Недаром приведший Иозефа Кнехта в Касталию, мудрый его наставник — Учитель Музыки, отвечая на вопрос подростка, о том, как бы найти единственно верную дорогу, какую-нибудь такую дорогу, чтобы по ней пойти… и без проблем, ни о чем уже не заботиться (этакий, знаете ли, марксистско-ленинский путь!), отвечает ему: «Истина есть, дорогой мой, но единственно верного учения, которого ты жаждешь, дарующего совершенную и единственную мудрость, — такого нет». И стремиться надо не к учению, которое вне нас, но к совершенствованию самого себя. Это мы сами должны звучать, как скрипка Страдивари. Жизнь не принятие какого-то одного верного решения, но бесконечное решание. Игра обновляется в бесконечных повторениях и интерпретациях, а касталийцы и Кнехт (я подчеркиваю значение его имени — раб, слуга, слуга Игры) мужают, просветляются и утончаются духовно. Именно поэтому Гессе так подробно описывает смерть Учителя музыки, самого близкого в Касталии Кнехту человека. Незадолго перед смертью Учитель музыки умолк, и по мере ухода его из этого мира его лицо все больше заливала улыбка, а выражение лица становилось все радостнее. Это та радость, которая рождается после невыносимого страдания, это шиллеровское: «О братья, довольно печали, будем гимны петь безбрежному веселью и светлой радости», это веселость Франциска Ассизского (радостность по убеждению) — знак свидания с истиной, высшей зрелости. Обратите внимание — это видно по документальным фильмам — как изменилось лицо Иосифа Бродского в последние годы жизни. На нем появились радостность и исключительная благожелательность. Академик Лихачев незадолго до смерти рассказывал по телевидению жуткую историю о том, как его на Соловках должны были расстрелять, а он спрятался в дровяной поленнице, и выкликнули и расстреляли другого. Он улыбался и почти смеялся, рассказывая эту историю, между тем совершенно очевидно, чего ему стоила эта история, и каков был ее вес в такой жизни, как жизнь академика Лихачева. Повторяю, эта радость — предел страдания, и никакого отношения к тупому и грубому веселью дурака это не имеет. И еще. Учитель говорит ученику: «Естественная наивная жизнь без дисциплины и упражнений в духовности неизбежно становится пучиной порока и ведет вспять». Как видите, это мнение сильно противоречит точке зрения Руссо и Толстого, полагавших природную невинность высшей добродетелью.

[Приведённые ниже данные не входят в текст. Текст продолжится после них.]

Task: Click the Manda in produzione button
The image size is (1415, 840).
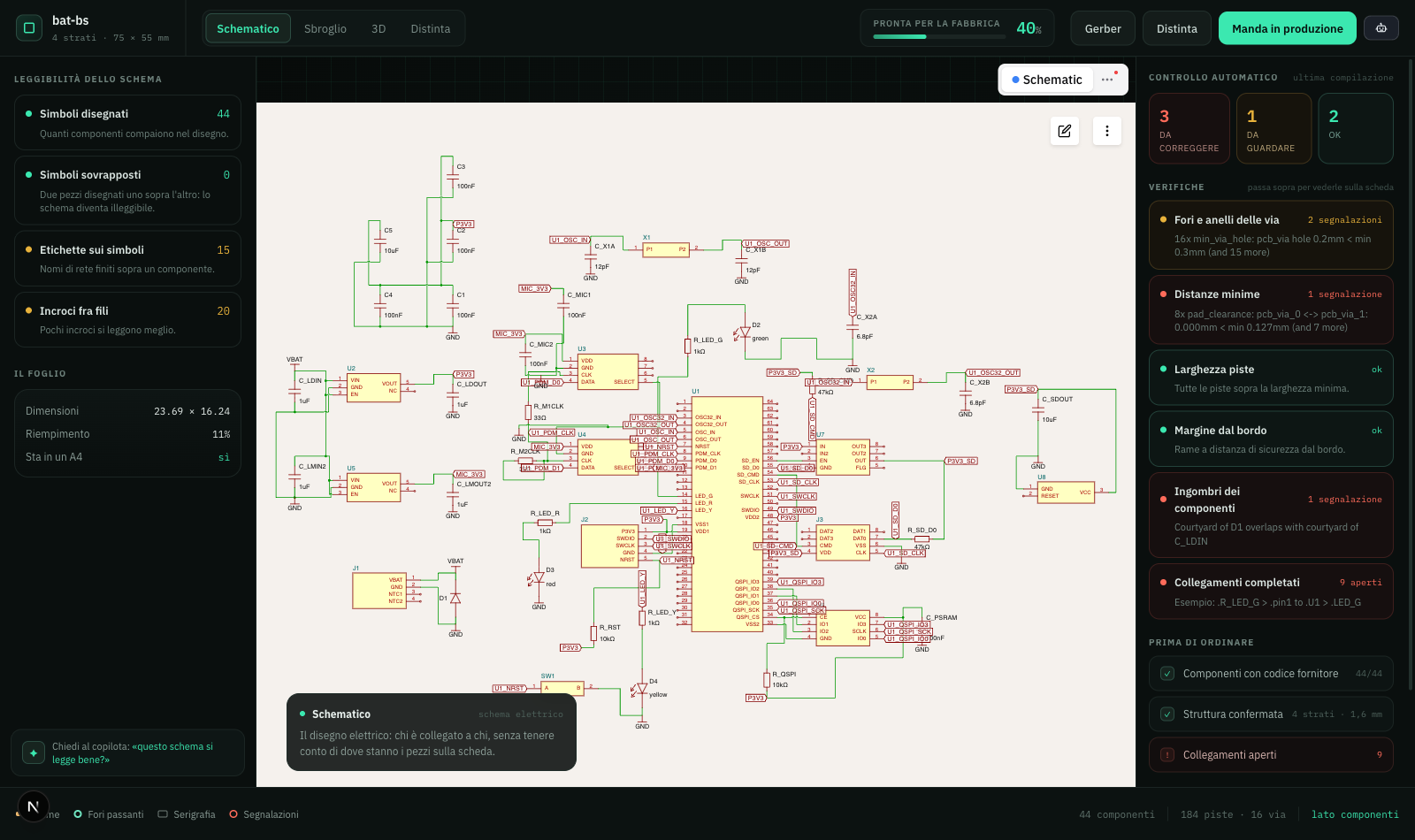Action: click(1288, 28)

Вот такой строгой жизнью живет и одолевает служебную лестницу, духовно совершенствуясь, маленький мальчик, позже юноша, и, наконец, взрослый, сложившийся человек по имени Иозеф Кнехт, избранник, как герои Томаса Манна, — ведь в задачи избранника как раз и входит расслышать горний призыв и распознать в нем свое предназначение.

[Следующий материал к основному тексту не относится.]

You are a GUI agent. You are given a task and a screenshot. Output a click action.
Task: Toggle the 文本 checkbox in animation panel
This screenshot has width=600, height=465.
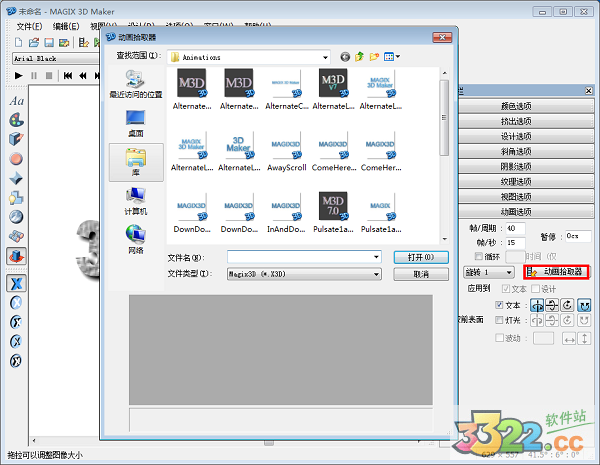click(x=500, y=304)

Но оттого-то он и слуга, что избранник, избранники никогда не мандарины, но всегда слуги. Они возлагают на свои плечи груз неслыханных обязанностей, это суровая трудовая жизнь, не гедонизм, не малина и халява, а школа со всеми ее прелестями — служение. Для Гессе вообще интеллигент (хотя в русском смысле этого слова Гессе его, естественно, не употребляет) всегда слуга и служитель. Но только когда Кнехт духовно созревает, только тогда он начинает понимать, что есть значительная доля истины в тех упреках в адрес Касталии и касталийцев, сделанных другом Кнехта Плинио Дезиньори, человеком, у которого в Касталии странный статус вольнослушателя. Но прежде чем говорить об упреках Дезиньори, важно напомнить или упомянуть, что в Касталии, культивировавшей математику, музыку и гуманитарные науки, для одной науки отчего-то не нашлось места, эта наука едва ли не под запретом — я имею в виду историю. Касталийцы изучают что угодно, но только не историю, им интересен только горизонтальный срез, только синхрония, что же касается вертикали — диахронии, ТОГО КАК БЫЛО переходит В ЕСТЬ, это их по каким-то, и как оказывается, по глубоким причинам, не интересует. Они строят всевозможные модели и структуры, но модель всегда отвечает на вопрос, как это работает сейчас, и никогда на вопрос, как это получилось.